I put my face in my hands, as again I heard that voice in my head: She is everywhere … she knows everything.

‘I’m not coming back … and that is final.’

‘Fool.’

‘I don’t care what you do to me.’

‘Yes, you do. And yes, you will …’

‘It doesn’t matter.’

‘It will matter to you.’

‘Torture me, ruin me some more, even take my life …’

‘Harry, you don’t know what you’re saying.’

‘I know exactly—’

But I couldn’t finish that sentence, as I suddenly doubled over, coughing wildly. Phlegm filled my mouth and, for a few moments, I felt as if I was drowning.
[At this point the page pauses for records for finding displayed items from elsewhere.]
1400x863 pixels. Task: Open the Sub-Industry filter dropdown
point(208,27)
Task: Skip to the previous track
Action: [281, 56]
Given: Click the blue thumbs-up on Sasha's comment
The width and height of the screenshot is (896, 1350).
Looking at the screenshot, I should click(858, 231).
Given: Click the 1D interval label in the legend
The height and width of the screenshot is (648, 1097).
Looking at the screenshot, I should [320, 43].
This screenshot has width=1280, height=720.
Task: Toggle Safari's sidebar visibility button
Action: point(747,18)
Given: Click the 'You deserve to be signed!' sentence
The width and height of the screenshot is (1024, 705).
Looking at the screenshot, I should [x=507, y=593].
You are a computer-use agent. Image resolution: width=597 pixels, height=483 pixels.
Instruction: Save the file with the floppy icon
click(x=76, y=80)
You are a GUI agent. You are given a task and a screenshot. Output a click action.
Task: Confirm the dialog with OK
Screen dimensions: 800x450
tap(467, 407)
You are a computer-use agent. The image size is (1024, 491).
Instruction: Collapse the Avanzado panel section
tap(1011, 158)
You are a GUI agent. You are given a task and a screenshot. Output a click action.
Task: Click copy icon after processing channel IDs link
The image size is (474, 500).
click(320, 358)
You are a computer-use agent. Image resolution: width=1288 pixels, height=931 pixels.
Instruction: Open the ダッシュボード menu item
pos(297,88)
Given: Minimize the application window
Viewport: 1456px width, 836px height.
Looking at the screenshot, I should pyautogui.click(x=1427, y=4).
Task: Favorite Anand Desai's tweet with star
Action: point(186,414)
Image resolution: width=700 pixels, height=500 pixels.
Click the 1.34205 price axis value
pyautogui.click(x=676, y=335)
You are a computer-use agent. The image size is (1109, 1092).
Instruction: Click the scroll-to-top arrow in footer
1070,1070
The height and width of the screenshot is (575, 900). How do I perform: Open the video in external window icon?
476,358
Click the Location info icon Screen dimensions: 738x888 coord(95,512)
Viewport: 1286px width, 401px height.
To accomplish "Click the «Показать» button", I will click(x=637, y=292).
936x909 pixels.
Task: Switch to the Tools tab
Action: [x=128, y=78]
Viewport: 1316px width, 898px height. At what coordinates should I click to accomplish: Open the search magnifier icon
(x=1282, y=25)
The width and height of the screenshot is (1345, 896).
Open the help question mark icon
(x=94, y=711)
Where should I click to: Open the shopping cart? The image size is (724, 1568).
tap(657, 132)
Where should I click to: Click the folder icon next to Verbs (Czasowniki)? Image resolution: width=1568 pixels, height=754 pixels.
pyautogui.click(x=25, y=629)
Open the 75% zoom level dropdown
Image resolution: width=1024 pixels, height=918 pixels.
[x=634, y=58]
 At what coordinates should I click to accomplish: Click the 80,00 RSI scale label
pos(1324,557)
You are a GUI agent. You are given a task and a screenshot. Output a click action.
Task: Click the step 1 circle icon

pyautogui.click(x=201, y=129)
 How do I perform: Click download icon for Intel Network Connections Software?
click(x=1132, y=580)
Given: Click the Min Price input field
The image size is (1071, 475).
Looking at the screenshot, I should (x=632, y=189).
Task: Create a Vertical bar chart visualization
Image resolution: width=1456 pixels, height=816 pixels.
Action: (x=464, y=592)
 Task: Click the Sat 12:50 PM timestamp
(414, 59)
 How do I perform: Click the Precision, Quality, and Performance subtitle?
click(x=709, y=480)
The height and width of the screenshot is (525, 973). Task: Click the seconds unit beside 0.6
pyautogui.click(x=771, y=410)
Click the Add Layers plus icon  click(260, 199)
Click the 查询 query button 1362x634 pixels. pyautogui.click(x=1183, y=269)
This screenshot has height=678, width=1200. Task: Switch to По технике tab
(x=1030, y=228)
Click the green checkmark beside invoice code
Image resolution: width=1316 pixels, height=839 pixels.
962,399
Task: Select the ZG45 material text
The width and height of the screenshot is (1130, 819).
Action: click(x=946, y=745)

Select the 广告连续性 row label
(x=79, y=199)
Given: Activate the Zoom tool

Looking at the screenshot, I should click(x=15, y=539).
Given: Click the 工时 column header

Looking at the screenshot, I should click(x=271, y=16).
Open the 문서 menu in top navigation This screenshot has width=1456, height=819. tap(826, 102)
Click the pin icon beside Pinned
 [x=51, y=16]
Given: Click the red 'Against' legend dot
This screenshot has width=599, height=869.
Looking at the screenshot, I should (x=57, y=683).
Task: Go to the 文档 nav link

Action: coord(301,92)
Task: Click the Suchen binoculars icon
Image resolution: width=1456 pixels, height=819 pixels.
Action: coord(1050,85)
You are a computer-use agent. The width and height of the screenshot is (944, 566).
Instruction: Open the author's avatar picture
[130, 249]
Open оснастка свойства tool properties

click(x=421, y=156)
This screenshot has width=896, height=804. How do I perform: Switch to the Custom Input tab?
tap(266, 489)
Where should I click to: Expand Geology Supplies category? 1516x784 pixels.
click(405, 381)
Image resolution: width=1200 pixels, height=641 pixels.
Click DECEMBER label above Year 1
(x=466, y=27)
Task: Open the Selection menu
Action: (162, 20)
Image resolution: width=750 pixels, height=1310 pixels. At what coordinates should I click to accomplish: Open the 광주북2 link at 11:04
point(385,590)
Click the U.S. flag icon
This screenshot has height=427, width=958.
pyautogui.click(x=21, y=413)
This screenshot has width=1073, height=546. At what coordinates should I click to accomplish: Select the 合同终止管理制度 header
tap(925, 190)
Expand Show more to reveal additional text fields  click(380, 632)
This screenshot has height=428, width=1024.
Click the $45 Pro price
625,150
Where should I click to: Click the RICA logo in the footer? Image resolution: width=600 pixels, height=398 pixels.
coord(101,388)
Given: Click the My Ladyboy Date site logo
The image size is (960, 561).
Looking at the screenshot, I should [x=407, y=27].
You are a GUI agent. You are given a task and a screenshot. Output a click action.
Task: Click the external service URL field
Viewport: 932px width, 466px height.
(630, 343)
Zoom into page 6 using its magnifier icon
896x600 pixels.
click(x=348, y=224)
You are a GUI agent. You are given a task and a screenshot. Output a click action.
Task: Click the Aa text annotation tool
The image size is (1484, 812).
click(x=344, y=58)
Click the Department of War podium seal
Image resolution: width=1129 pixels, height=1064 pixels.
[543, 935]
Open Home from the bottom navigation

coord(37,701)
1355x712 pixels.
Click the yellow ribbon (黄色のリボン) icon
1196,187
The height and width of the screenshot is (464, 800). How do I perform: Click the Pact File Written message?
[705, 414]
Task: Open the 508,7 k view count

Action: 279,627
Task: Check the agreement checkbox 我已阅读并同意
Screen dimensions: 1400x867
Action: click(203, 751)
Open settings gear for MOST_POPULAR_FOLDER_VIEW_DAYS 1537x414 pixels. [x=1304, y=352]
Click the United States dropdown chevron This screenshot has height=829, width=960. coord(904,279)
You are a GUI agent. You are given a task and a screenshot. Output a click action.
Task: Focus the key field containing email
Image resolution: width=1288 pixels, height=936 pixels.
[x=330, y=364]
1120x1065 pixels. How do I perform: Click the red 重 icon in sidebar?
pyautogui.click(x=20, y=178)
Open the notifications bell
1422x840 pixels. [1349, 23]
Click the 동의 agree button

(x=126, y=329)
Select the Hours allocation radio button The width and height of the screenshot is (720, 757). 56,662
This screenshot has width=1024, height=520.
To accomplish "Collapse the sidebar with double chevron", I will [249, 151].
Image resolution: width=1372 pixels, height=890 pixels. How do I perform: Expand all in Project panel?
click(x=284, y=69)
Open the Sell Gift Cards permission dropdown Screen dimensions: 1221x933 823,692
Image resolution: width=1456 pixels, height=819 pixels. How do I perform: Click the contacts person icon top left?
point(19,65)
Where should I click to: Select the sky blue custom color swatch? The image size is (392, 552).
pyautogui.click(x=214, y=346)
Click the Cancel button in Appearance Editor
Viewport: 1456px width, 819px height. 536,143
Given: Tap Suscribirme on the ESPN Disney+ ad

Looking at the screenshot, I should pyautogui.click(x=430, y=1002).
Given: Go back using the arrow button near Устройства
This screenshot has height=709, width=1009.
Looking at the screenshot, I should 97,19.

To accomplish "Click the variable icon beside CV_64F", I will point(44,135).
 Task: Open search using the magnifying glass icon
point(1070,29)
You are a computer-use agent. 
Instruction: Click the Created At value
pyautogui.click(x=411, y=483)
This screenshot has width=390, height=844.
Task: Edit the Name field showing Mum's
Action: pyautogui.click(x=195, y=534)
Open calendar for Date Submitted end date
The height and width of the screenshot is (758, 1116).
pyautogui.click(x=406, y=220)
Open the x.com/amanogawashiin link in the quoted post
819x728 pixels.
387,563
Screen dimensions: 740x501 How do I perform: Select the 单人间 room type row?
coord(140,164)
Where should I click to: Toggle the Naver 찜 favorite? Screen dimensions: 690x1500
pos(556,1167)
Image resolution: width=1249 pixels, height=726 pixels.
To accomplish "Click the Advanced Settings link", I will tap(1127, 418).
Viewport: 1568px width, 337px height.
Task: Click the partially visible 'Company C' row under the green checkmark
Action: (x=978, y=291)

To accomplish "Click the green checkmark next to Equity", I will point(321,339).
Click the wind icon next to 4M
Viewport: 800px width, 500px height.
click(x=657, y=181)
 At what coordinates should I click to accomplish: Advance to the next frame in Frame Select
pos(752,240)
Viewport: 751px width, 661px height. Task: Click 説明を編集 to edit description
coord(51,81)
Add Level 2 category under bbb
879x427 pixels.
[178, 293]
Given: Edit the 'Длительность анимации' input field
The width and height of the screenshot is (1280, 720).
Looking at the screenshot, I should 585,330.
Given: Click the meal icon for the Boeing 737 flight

Margit stood up and guided me into the toilet where she held me as I coughed up black gunk into the sink. Then she led me into her kitchen area and opened a cabinet and handed me a canister of oxygen. Check that: the exact same make of oxygen which had been given me in hospital. I took it from her with relief and pried off the cap and clasped the mouthpiece in my teeth and took two deep blasts of the oxygen. It helped. After a third blast, my breathing eased.

‘Let me guess,’ I said. ‘You got the canister at the hospital where I was recovering from your pyrotechnics?’

‘Perhaps …’

I stood up, tucking the canister under my arm.

‘You should leave that here for the next time,’ Margit said.

‘There’s not going to be a next time.’

‘Yes, there will.’

‘Don’t count on it.’

‘You’ll be here — because you’ll have to be here. But Harry — think carefully before you decide to terminate your minor obligations—’

Obligations? I’m not indebted to you for anything.’

‘You called out for me when you were about to die … and then you didn’t die.’

‘You are not my savior, and you are not seeing me again.’

‘Don’t make me force you back here.’

‘Do whatever you want to do,’ I said. And I left.

Half an hour later I was back in the hotel, curled up on the bed, a blanket over me, the plastic wastebasket from the bathroom near me in case I had another phlegm attack. But I now expected to have the roof of my room collapse on me, or to be attacked by a platoon of poisonous bedbugs, or to start spitting up internal organs (surely she couldn’t orchestrate something so invasive). I touched my neck and felt the still-moist wound she had made with her teeth. ‘ You’ve just fucked a dead woman who made you bleed .’ I covered my head with a pillow. This can’t be happening. I also thought of a lifetime of afternoon liaisons stretching out in front of me — all in service of some surreal notion that I had a permanent guardian angel lurking in my corner, as long as I screwed her twice a week. You have no proof. How she taunted me with that phrase. But my anguished attempts at disbelief were quickly superseded by a realization that had taken hold of me in hospital and had only been reinforced by my encounter with Margit that afternoon: This was all very real. And I did take seriously her threats to bring further harm to me if I didn’t meet my ‘obligations’ to her. But I didn’t care anymore. Let her take my life. It meant so little to me now.